Output, word for word, the lines of this listing that fall between the line with "Expand View all 25 comments" and the line with "Select the Values", counting both of those lines, and no others.

______________________________

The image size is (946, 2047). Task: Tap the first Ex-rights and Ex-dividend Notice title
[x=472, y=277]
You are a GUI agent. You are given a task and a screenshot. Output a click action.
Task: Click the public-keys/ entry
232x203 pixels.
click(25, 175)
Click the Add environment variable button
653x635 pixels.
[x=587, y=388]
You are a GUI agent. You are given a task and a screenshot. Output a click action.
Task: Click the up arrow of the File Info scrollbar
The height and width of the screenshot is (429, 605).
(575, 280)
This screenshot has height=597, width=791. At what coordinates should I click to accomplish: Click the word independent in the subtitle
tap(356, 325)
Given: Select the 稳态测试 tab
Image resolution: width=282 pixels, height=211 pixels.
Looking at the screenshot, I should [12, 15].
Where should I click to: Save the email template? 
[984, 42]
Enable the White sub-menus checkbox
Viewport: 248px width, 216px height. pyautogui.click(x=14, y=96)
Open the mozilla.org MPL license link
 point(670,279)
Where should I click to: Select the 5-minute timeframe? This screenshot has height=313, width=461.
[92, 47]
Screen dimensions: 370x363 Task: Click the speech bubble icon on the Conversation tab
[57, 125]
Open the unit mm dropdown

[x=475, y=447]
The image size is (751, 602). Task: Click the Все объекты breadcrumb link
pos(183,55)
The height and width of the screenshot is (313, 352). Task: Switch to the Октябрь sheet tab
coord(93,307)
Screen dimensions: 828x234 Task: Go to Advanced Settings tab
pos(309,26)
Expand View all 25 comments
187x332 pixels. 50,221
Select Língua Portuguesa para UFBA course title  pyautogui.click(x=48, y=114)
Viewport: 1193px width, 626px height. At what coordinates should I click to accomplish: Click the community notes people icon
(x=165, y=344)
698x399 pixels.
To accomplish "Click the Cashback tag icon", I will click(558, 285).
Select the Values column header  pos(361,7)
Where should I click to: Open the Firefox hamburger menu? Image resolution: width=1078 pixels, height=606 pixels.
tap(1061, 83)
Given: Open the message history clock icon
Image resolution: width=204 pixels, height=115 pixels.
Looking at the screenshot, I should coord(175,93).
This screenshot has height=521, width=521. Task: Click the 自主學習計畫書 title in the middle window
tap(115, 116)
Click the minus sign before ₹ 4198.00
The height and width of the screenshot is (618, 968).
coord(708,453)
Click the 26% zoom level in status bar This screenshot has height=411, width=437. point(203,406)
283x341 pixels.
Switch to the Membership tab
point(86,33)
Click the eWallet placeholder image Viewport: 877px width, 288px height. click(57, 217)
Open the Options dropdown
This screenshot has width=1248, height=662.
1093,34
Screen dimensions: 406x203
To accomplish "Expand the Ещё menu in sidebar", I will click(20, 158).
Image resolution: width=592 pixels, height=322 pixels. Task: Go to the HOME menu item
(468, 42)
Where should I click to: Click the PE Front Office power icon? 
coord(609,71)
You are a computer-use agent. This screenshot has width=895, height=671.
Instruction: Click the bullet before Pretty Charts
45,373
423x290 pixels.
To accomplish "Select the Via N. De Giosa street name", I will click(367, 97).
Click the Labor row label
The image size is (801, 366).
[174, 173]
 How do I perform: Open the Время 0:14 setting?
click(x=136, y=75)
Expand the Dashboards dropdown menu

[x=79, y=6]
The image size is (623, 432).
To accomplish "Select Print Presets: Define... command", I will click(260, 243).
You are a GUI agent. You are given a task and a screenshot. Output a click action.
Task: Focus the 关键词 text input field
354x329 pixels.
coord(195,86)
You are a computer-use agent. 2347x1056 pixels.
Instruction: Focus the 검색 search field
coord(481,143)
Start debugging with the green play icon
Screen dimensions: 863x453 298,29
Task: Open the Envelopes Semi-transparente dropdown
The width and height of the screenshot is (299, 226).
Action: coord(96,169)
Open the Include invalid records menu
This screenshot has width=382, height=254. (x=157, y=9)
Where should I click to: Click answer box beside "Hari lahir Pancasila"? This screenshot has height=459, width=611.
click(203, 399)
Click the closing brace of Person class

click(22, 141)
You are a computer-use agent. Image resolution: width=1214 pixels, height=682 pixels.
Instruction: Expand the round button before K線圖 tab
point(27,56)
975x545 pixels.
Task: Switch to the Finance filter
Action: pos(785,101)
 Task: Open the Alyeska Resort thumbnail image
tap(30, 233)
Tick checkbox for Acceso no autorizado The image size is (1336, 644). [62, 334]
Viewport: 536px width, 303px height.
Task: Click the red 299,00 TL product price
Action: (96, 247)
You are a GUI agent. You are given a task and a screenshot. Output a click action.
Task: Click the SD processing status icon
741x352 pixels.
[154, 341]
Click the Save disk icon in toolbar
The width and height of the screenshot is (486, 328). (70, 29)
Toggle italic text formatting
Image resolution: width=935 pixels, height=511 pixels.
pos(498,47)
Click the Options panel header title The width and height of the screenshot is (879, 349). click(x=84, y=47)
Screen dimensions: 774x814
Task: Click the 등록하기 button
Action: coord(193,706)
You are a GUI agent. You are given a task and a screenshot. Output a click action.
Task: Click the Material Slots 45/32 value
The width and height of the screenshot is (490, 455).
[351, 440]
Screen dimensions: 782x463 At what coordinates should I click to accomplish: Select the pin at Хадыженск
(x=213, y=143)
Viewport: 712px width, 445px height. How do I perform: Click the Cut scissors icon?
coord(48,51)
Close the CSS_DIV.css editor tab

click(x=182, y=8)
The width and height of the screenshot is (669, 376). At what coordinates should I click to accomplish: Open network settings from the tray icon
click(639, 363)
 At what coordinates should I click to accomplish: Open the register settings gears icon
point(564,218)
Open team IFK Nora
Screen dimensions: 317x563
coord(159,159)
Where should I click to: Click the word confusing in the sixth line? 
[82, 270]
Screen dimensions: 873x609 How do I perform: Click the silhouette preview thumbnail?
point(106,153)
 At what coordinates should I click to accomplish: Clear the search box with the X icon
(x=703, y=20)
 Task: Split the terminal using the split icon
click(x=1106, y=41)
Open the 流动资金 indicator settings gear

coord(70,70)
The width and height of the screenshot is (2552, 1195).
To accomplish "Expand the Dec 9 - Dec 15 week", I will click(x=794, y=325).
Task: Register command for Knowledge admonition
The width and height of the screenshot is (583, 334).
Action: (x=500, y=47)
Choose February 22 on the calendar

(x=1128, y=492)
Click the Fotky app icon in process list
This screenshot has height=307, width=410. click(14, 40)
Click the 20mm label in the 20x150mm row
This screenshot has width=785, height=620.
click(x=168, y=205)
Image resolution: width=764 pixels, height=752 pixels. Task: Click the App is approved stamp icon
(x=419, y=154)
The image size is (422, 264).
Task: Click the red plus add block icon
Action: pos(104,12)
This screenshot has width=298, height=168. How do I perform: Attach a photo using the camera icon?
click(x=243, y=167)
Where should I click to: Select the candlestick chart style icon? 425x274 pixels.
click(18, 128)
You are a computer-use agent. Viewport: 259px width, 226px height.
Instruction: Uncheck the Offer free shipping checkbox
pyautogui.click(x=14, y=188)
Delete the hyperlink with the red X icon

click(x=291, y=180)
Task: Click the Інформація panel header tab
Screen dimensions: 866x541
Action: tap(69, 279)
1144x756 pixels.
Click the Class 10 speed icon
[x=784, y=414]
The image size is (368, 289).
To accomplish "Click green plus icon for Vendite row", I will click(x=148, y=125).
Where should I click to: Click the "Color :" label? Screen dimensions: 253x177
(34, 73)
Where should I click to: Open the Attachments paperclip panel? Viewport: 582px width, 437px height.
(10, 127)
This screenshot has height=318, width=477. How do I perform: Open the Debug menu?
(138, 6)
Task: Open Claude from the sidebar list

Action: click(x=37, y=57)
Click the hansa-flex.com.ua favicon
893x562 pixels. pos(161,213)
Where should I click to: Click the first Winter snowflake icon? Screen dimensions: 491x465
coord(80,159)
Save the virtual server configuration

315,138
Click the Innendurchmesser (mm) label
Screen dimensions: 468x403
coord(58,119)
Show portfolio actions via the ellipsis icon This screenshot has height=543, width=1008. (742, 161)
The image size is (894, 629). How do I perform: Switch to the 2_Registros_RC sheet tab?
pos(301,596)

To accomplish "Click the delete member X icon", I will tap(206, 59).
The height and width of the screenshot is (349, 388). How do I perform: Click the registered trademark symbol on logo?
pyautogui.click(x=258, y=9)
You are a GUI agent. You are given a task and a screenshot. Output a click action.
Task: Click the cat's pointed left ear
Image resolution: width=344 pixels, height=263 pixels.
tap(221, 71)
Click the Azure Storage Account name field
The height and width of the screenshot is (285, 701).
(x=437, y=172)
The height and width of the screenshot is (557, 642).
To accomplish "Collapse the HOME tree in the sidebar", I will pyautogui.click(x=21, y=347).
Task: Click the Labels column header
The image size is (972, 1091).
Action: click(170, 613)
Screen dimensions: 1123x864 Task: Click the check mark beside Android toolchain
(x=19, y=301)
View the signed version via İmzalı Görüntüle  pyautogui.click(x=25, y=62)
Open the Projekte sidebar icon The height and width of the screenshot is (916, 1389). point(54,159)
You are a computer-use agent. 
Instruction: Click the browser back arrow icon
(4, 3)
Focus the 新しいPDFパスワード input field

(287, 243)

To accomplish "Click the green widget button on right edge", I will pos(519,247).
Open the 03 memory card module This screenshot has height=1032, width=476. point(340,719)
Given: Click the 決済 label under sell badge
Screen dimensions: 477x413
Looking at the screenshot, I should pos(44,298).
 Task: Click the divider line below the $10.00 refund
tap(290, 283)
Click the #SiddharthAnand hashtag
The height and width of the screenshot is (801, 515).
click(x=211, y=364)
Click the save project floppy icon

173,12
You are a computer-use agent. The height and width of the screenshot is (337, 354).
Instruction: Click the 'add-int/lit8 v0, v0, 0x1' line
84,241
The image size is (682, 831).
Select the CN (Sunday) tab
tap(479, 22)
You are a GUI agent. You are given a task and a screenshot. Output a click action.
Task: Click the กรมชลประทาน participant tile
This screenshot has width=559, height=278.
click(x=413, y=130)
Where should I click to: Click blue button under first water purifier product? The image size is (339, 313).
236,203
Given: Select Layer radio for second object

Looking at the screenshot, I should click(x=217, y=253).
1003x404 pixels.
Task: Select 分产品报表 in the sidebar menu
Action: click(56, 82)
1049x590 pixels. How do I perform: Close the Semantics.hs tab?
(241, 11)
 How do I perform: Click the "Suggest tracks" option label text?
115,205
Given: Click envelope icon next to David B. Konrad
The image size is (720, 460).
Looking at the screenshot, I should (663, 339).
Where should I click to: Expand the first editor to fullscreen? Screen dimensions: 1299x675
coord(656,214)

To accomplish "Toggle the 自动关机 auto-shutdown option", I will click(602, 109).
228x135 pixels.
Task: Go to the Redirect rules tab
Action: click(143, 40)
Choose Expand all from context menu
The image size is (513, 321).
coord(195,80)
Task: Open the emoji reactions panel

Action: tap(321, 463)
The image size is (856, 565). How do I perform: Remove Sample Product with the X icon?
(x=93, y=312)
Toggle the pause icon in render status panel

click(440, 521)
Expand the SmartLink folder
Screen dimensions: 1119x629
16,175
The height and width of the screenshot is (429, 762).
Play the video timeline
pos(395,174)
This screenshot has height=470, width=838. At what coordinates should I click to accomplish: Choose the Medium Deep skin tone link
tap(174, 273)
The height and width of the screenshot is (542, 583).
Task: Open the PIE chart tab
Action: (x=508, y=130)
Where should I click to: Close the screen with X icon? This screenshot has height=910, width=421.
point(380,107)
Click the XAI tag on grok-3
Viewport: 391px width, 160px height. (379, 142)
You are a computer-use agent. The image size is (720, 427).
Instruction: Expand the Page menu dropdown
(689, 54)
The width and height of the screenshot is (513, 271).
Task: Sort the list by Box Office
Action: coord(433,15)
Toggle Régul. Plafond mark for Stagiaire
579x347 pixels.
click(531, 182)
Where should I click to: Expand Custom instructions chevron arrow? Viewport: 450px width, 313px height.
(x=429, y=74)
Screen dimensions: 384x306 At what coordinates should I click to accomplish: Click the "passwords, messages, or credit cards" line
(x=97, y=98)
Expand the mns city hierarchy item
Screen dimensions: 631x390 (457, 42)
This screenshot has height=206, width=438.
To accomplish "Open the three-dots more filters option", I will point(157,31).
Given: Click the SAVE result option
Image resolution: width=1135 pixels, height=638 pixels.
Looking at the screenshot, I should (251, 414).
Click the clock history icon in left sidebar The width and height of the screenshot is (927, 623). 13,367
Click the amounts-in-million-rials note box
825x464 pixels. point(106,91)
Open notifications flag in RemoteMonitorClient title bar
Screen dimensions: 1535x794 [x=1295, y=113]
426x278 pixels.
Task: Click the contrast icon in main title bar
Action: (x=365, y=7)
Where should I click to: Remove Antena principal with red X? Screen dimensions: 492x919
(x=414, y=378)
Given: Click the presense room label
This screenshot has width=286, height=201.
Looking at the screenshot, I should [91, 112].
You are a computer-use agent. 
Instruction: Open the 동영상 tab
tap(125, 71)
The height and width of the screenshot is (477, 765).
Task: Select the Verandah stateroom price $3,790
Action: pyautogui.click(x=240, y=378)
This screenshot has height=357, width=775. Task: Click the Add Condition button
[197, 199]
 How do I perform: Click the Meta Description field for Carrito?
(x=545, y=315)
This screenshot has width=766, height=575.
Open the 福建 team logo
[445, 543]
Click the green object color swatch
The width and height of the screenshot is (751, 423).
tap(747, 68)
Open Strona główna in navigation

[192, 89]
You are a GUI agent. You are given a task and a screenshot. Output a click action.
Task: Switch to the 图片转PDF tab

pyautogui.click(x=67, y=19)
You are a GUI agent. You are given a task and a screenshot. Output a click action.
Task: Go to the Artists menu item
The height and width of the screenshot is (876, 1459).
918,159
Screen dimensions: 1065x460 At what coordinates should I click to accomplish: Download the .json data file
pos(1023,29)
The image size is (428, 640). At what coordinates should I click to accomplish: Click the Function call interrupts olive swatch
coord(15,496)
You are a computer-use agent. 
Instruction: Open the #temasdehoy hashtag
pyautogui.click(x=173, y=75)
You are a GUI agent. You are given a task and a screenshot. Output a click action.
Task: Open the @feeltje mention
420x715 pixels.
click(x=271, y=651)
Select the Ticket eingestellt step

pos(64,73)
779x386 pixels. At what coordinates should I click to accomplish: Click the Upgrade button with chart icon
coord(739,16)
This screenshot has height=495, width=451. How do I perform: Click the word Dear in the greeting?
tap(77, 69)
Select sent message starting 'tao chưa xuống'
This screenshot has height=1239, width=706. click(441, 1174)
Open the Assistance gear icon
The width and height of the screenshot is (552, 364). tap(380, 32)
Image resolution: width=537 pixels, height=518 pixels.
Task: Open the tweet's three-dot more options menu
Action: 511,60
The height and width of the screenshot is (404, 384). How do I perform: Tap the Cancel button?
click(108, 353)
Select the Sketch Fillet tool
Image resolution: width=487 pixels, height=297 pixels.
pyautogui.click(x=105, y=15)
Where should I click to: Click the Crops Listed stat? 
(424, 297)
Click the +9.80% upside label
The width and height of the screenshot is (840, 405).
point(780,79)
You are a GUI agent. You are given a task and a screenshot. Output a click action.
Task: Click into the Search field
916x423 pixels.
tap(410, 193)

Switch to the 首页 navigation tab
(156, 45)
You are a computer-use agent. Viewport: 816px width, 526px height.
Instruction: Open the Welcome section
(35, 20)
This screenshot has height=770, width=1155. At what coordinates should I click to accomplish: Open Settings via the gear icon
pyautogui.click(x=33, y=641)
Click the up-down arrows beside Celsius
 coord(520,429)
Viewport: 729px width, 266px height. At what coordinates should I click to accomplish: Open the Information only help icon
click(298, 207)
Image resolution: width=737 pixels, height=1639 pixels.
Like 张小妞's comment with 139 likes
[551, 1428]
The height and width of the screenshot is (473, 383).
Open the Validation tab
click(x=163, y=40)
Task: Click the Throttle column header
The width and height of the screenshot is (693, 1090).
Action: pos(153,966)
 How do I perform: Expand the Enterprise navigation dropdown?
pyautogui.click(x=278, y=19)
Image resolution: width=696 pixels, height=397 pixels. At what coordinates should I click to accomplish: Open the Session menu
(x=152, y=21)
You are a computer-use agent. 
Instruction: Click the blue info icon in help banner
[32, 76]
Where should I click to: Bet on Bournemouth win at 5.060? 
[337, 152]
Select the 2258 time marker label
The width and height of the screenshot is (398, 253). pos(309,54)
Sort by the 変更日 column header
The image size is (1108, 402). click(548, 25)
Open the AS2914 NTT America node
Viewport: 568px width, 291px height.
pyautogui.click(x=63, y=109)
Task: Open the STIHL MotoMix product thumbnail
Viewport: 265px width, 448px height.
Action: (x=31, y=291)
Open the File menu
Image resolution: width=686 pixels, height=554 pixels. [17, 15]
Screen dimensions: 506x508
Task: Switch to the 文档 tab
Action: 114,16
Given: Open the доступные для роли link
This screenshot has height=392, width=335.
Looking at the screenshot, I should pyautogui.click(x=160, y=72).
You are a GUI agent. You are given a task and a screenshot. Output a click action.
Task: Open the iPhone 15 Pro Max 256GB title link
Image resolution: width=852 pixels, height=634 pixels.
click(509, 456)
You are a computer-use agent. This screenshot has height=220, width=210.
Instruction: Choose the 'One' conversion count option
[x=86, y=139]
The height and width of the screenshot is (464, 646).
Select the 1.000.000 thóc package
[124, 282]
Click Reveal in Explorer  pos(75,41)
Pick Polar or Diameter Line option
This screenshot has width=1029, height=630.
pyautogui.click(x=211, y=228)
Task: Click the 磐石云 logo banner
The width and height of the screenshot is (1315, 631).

______________________________

» Solution to the problem:
Expand View all 25 comments
187x332 pixels. 50,221
Select Língua Portuguesa para UFBA course title  pyautogui.click(x=48, y=114)
Viewport: 1193px width, 626px height. At what coordinates should I click to accomplish: Click the community notes people icon
(x=165, y=344)
698x399 pixels.
To accomplish "Click the Cashback tag icon", I will click(558, 285).
Select the Values column header  pos(361,7)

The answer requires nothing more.